Chamari Liyanage doesn’t look like a woman who’s endured years of abuse.
She doesn’t look like a woman who was beaten by her husband with a wooden rolling pin and a metal chair, forced to perform sex acts for strangers on Skype, who lived in constant fear of the man she thought loved her.
She certainly doesn’t look like a woman who bludgeoned that same man to death with a mallet as he lay in bed in their Geraldton home in June 2014.
And that’s exactly why she’s telling her story.
“I knew all about domestic violence myself as a medical officer, I’ve seen it and I’ve dealt with it,” she told 7.30.
“But in my own life I was trapped and I was isolated and I couldn’t talk about it.
“So people have to understand no matter how intelligent, no matter how independent, it’s difficult for people to come out and ask for help.”
Outward charm, inner evil
The Dinendra Athukorala who Chamari Liyanage met in Sri Lanka in 2009 initially seemed charming, but that outward charm hid an inner evil.
Justice Stephen Hall would later describe him as “a manipulative and merciless offender” who regularly abused his wife and kept 13 terabytes of encrypted child exploitation and bestiality images on his three laptops and a number of hard drives.

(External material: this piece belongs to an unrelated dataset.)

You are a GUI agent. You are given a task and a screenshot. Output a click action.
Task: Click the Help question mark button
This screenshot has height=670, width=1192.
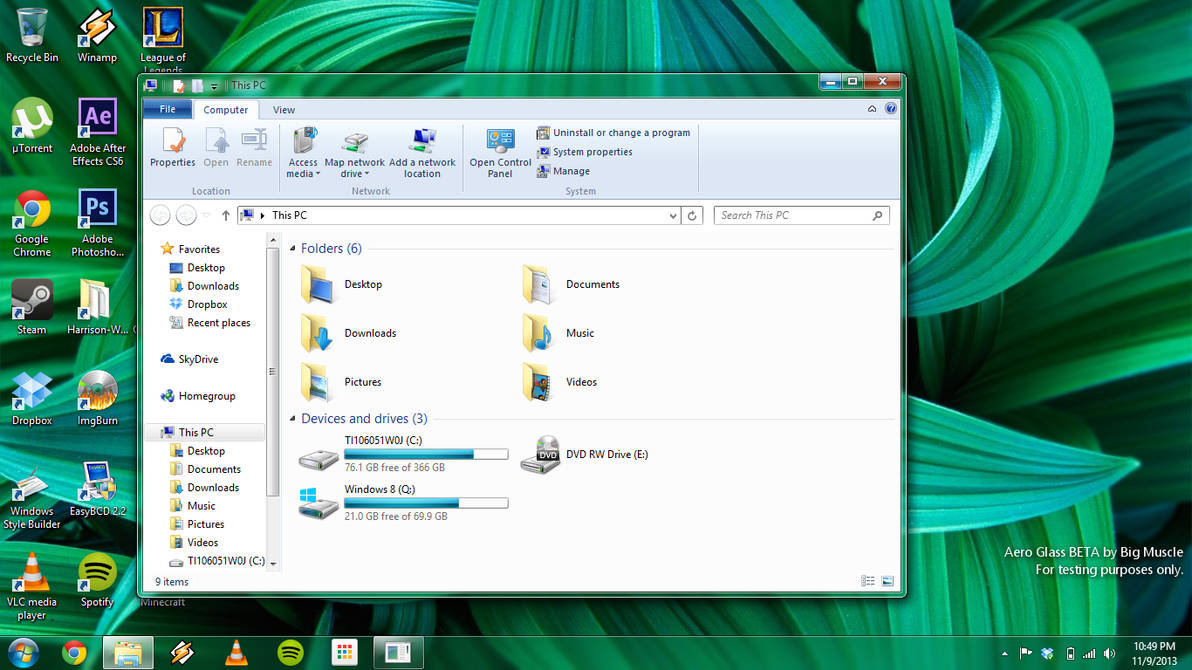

Chamari Liyanage’s eyes well up and her face crumples as she talks about what it was like inside her marriage to the man she calls Din.
“During that four and a half years when I was with Din, he made it quite difficult for me,” she said.
“There was quite significant violence — emotional, physical, psychological, sexual, financial.
“I think emotional abuse was the most difficult part to deal with. That constant manipulation, that constant control which I felt — I was so much trapped, and I could not leave. And constant threats to myself and my family and loved ones made me very helpless.”